PROBLEM TO WORK ON:
Rewrite the material below, swapping every occurrence of "Screen dimensions:" for "Screen size:" and leaving everything else unchanged.
┌─ MATERIAL SHOWN
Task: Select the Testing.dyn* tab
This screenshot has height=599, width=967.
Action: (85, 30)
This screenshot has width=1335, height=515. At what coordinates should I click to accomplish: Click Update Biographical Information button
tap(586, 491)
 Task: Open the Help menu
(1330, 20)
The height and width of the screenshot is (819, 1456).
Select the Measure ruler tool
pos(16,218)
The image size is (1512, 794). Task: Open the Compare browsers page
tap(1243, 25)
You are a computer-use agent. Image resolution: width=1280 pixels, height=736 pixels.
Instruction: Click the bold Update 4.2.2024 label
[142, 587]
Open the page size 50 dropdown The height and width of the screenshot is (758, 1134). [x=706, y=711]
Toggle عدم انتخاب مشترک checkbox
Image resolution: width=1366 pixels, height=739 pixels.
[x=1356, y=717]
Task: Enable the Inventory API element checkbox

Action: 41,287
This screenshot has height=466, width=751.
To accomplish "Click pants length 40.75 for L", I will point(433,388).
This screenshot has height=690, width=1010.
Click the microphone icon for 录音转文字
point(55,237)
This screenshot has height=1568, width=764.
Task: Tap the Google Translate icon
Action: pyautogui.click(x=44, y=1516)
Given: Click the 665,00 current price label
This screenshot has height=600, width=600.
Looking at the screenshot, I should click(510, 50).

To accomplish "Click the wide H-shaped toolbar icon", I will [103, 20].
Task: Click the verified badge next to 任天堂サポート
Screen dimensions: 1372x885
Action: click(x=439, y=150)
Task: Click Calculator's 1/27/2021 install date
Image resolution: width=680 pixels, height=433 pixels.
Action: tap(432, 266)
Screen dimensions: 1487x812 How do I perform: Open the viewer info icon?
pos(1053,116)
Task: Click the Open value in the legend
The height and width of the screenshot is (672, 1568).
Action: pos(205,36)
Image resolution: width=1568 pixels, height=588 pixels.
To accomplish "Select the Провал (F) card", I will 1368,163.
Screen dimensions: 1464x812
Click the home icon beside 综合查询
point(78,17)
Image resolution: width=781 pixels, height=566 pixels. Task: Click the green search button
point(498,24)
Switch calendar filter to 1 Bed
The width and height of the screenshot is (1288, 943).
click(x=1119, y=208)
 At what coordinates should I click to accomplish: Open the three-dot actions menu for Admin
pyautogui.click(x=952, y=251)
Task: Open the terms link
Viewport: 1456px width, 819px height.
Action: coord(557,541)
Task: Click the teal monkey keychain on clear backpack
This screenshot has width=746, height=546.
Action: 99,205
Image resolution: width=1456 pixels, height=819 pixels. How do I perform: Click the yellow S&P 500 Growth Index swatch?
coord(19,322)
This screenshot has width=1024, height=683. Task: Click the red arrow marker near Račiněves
└─
TASK ANSWER:
Task: Select the Testing.dyn* tab
This screenshot has height=599, width=967.
Action: (85, 30)
This screenshot has width=1335, height=515. At what coordinates should I click to accomplish: Click Update Biographical Information button
tap(586, 491)
 Task: Open the Help menu
(1330, 20)
The height and width of the screenshot is (819, 1456).
Select the Measure ruler tool
pos(16,218)
The image size is (1512, 794). Task: Open the Compare browsers page
tap(1243, 25)
You are a computer-use agent. Image resolution: width=1280 pixels, height=736 pixels.
Instruction: Click the bold Update 4.2.2024 label
[142, 587]
Open the page size 50 dropdown The height and width of the screenshot is (758, 1134). [x=706, y=711]
Toggle عدم انتخاب مشترک checkbox
Image resolution: width=1366 pixels, height=739 pixels.
[x=1356, y=717]
Task: Enable the Inventory API element checkbox

Action: 41,287
This screenshot has height=466, width=751.
To accomplish "Click pants length 40.75 for L", I will point(433,388).
This screenshot has height=690, width=1010.
Click the microphone icon for 录音转文字
point(55,237)
This screenshot has height=1568, width=764.
Task: Tap the Google Translate icon
Action: pyautogui.click(x=44, y=1516)
Given: Click the 665,00 current price label
This screenshot has height=600, width=600.
Looking at the screenshot, I should click(510, 50).

To accomplish "Click the wide H-shaped toolbar icon", I will [103, 20].
Task: Click the verified badge next to 任天堂サポート
Screen size: 1372x885
Action: click(x=439, y=150)
Task: Click Calculator's 1/27/2021 install date
Image resolution: width=680 pixels, height=433 pixels.
Action: tap(432, 266)
Screen size: 1487x812 How do I perform: Open the viewer info icon?
pos(1053,116)
Task: Click the Open value in the legend
The height and width of the screenshot is (672, 1568).
Action: pos(205,36)
Image resolution: width=1568 pixels, height=588 pixels.
To accomplish "Select the Провал (F) card", I will 1368,163.
Screen size: 1464x812
Click the home icon beside 综合查询
point(78,17)
Image resolution: width=781 pixels, height=566 pixels. Task: Click the green search button
point(498,24)
Switch calendar filter to 1 Bed
The width and height of the screenshot is (1288, 943).
click(x=1119, y=208)
 At what coordinates should I click to accomplish: Open the three-dot actions menu for Admin
pyautogui.click(x=952, y=251)
Task: Open the terms link
Viewport: 1456px width, 819px height.
Action: coord(557,541)
Task: Click the teal monkey keychain on clear backpack
This screenshot has width=746, height=546.
Action: 99,205
Image resolution: width=1456 pixels, height=819 pixels. How do I perform: Click the yellow S&P 500 Growth Index swatch?
coord(19,322)
This screenshot has width=1024, height=683. Task: Click the red arrow marker near Račiněves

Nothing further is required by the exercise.